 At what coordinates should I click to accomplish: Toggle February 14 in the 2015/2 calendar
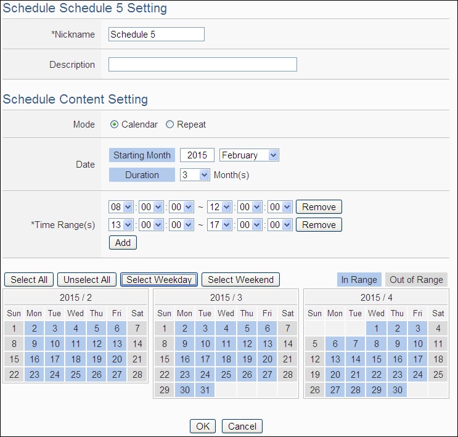click(137, 344)
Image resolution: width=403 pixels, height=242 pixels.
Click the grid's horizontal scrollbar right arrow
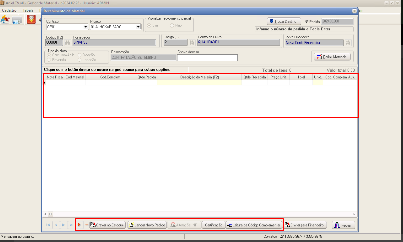point(355,214)
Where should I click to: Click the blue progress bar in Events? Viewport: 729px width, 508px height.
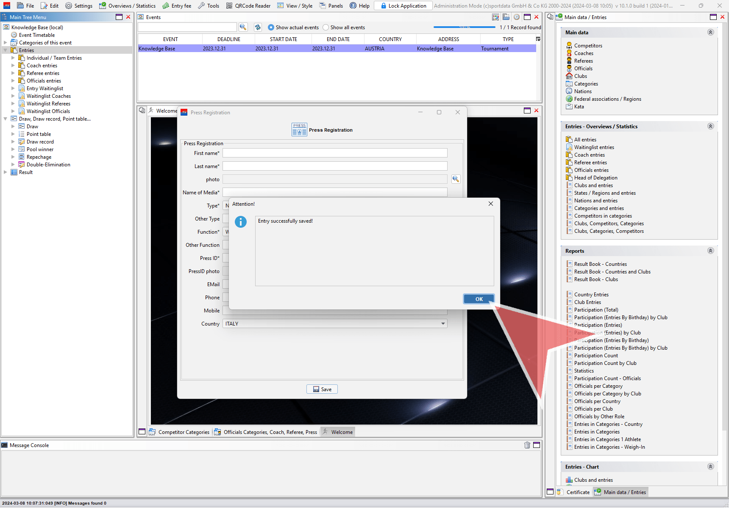(x=464, y=27)
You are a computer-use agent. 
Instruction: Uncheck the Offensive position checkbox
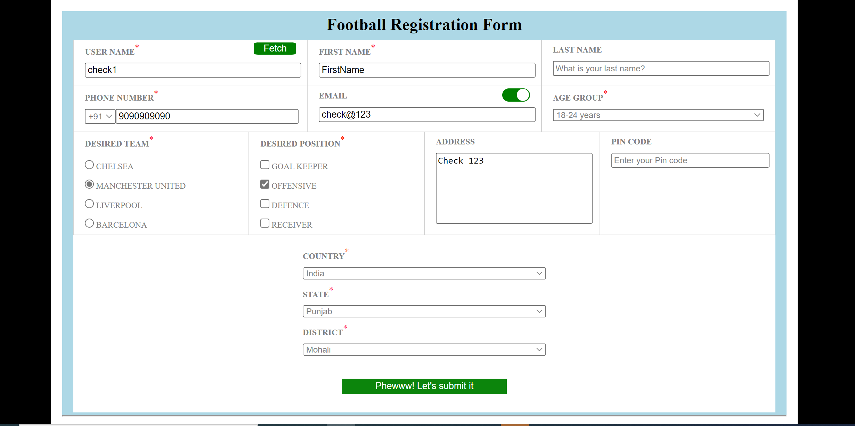click(x=264, y=184)
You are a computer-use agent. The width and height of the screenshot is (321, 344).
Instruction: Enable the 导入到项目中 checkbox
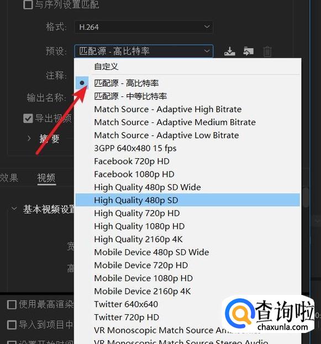pyautogui.click(x=12, y=325)
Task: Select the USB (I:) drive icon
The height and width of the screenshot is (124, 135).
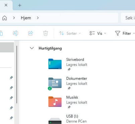Action: pyautogui.click(x=55, y=121)
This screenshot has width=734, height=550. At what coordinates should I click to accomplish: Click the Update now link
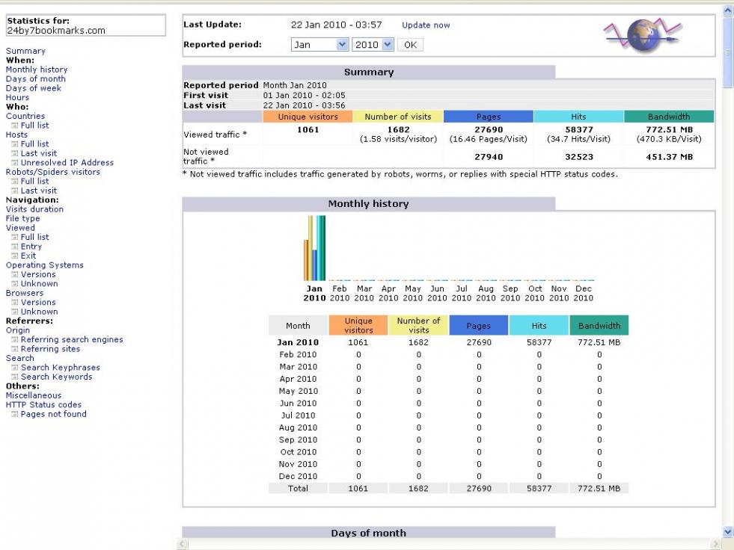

# # # # # # #

Aim of the task:
Wherever an image appears in the data, omit it and repeat everything else exactly.

Worked solution:
 At what coordinates should I click to accomplish: Toggle February 14 in the 2015/2 calendar
click(137, 344)
Image resolution: width=403 pixels, height=242 pixels.
Click the grid's horizontal scrollbar right arrow
point(355,214)
Where should I click to: Click the blue progress bar in Events? Viewport: 729px width, 508px height.
(x=464, y=27)
You are a computer-use agent. 
Instruction: Uncheck the Offensive position checkbox
click(x=264, y=184)
You are a computer-use agent. The width and height of the screenshot is (321, 344).
Instruction: Enable the 导入到项目中 checkbox
pyautogui.click(x=12, y=325)
Task: Select the USB (I:) drive icon
The height and width of the screenshot is (124, 135).
Action: pyautogui.click(x=55, y=121)
This screenshot has width=734, height=550. At what coordinates should I click to accomplish: Click the Update now link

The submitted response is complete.